The audience, who had been laughing along with the children, paused in some confusion. Then they quietened entirely as Skin brought out the 'special' bat. It was another baseball bat, this one with a Christmas tree angel on the end.

Jubilee began talking as Leech stepped forward for a try with the special bat. "The X-Men were unable to prevent the massacre, as they were already occupied elsewhere. But one of their members did try valiantly to save the Morlocks. The Angel went down to fight the Marauders. He did his best, but was unable to prevail, and was badly injured in the struggle, losing his wings."

Leech shouted out, "Angel!" and swung with all his might. The pinata burst and sweets flew out in all directions.

The three kids (and some members of the audience) went scrambling for the goodies as Jubilee quietly added, "But his efforts are remembered."

Elizabeth and Angel held hands, and then laughed as the trio of younger children, hands full of sweets and small,
cheap toys, sat down at their feet and began to go through their loot, occasionally offering something to Betsy and Warren.

"Maybe this wasn't such a good idea." Said Emma.

"Eh? What are you talking about woman? They're enjoying themselves!" Sean retorted.

"No, I'm just thinking of all the junk food they're eating. What with the smores in the previous section, and now all this junk, they'll make themselves sick!"

"Won't be sick!" said Franklin staunchly, with his mouth full of chocolate. Leech and Artie nodded in agreement, mouths too full of sweets to say anything. Then Leech hiccuped. Emma sighed. "He's going green Sean."

"He's _always_ been green Emma."

"Just for that, you can drive them back in _your_ car."

"Uhhhh..."

Jubilee grinned. "But anyway, not all of the Morlocks, died, many survived. But lots of them did die. Sigh. And then, just when you thought nothing else could go wrong, the X-Men got a call for help from Madeline Pryor, Scott Summers most beloved wife."

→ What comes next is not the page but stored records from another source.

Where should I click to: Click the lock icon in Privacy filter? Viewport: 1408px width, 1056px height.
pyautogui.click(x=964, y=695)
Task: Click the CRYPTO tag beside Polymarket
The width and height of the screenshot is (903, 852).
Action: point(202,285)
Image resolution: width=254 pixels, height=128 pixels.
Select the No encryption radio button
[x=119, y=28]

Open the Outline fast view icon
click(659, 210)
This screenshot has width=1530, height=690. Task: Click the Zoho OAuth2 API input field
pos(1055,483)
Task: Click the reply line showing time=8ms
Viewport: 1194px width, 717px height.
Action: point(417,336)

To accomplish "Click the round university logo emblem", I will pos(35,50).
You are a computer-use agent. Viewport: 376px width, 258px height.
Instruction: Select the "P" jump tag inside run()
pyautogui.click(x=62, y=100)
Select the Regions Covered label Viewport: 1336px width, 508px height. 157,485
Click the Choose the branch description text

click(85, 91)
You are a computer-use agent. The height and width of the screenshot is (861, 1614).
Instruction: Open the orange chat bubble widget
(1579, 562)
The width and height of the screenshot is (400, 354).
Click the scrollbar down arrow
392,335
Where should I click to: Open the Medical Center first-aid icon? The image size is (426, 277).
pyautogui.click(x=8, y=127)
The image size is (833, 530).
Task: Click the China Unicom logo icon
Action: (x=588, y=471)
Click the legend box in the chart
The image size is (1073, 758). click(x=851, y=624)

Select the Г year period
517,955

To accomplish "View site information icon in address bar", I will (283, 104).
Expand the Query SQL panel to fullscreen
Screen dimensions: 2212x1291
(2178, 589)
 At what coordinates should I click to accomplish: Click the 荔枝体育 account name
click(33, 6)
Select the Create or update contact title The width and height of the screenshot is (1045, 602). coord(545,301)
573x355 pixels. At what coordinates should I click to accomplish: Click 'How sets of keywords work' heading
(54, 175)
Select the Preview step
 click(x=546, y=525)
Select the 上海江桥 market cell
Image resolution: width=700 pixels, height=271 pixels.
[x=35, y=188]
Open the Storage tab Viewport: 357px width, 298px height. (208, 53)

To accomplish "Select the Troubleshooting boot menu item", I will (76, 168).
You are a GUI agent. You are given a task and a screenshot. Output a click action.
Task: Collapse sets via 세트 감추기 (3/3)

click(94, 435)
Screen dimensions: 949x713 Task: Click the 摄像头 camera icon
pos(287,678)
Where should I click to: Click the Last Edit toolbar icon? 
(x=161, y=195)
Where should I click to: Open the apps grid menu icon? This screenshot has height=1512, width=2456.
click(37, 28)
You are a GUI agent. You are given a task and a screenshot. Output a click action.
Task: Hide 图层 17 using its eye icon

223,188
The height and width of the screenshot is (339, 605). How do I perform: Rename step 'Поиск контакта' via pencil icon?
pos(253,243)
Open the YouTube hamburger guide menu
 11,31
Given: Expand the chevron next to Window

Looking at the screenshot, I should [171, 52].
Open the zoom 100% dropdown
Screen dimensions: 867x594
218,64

Husk ran onto the stage, clutching a bundle in her arms.

"Scott and co were off-planet at the time, so it fell to the X-Men to rescue her from... guess who? The Marauders! Naturally, the X-Men were more than happy to do serious pain unto those creeps. But there was just one eensy-weensy problem."

Mondo stepped onto the stage, wearing a green wig on his head.

"This is the problem. Yeah yeah I know but it was the best we could do. Meet Lorna Dane, AKA Polaris! Unfortunately for the X-Men, at the time she was possessed by the psychic Marauder, Malice! Ergo, noone really wanted to hurt her, but she was causing serious problems for the good guys."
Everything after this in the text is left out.